NEW DELHI - Public outrage in India over the devastating Mumbai attacks was fuelled on Monday by fresh reports that clear warnings of a coming assault were ignored.
The Hindustan Times said intelligence agencies had precise information at least 10 months ago that the Pakistan-based militant group Lashkar-e-Taiba was planning an attack on Mumbai’s five-star hotels.The information was provided by a Lashkar militant arrested in northern India in February, the Times said, citing one of his interrogators.

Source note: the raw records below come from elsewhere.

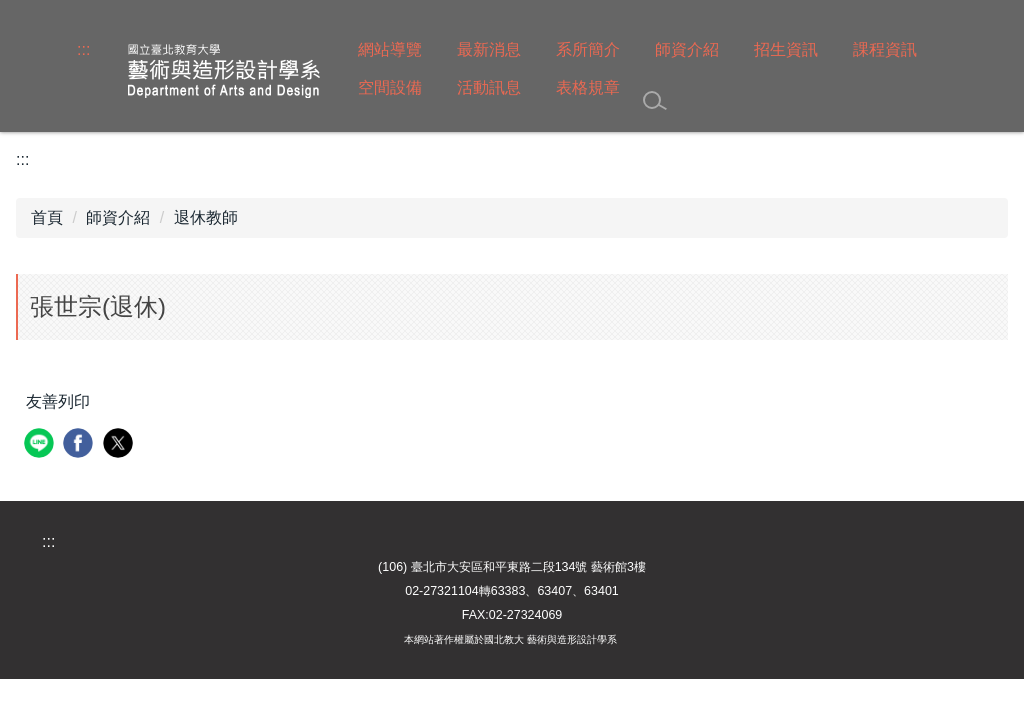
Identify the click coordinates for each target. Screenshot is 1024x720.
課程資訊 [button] (885, 49)
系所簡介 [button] (588, 49)
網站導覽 (390, 49)
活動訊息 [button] (489, 87)
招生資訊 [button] (786, 49)
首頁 (47, 217)
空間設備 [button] (390, 87)
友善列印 (58, 401)
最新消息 (489, 49)
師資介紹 (118, 217)
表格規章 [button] (588, 87)
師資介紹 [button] (687, 49)
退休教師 (206, 217)
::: (83, 49)
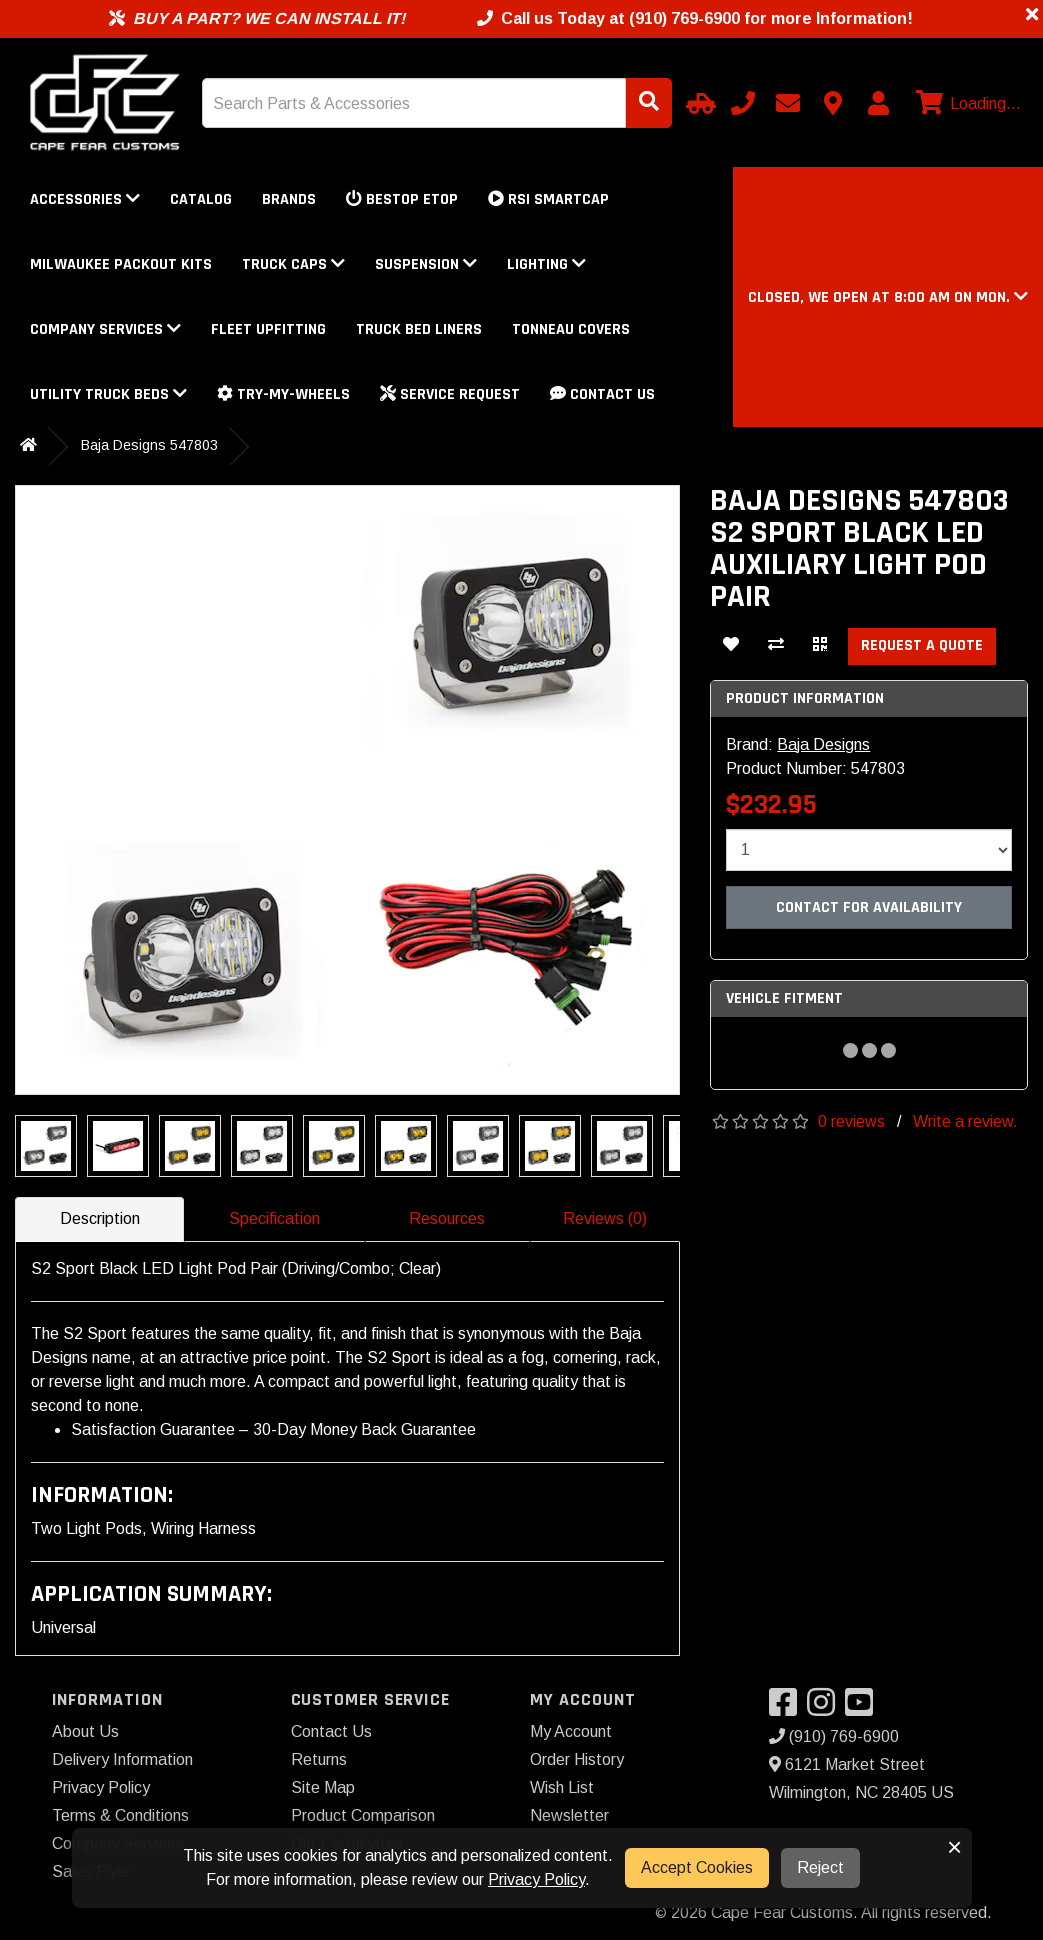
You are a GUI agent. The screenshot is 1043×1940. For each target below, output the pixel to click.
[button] (888, 297)
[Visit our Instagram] (826, 1708)
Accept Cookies (697, 1867)
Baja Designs (823, 744)
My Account (571, 1731)
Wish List (562, 1787)
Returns (319, 1759)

The interrogator said the captured operative had stayed at a guesthouse in Mumbai at the end of last year and “surveyed each floor” of the luxury hotels targeted in last week’s attacks, the Taj Mahal and the Oberoi/Trident.
He had also disclosed that any attack would probably come from the sea.The Islamist gunmen who launched their assault on Wednesday evening slipped into Mumbai in two dinghies. As well as the two hotels, their targets included Mumbai’s main train station, a hospital and a Jewish cultural centre.
By the time Indian commandos had shot the last remaining militants dead 60 hours later, 170 people had been killed. Initial suspicions have focused on the Lashkar-e-Taiba.
With the Indian media baying for accountability, interior minister Shivraj Patil resigned on Sunday after “owning moral responsibility” for the attacks, and several other senior politicians have offered to step down.
According to the Times of India, the Intelligence Bureau told India’s National Security Council in September that the Taj hotel could be a target and another advisory on November 12 said that an attack would come from the sea.Citing sources in RAW, India’s military intelligence wing, the Times said telephone intercepts in which the leader of Lashkar-e-Taiba could be heard saying the “cargo is on its way” had been passed on to the navy and coast guard on November 18.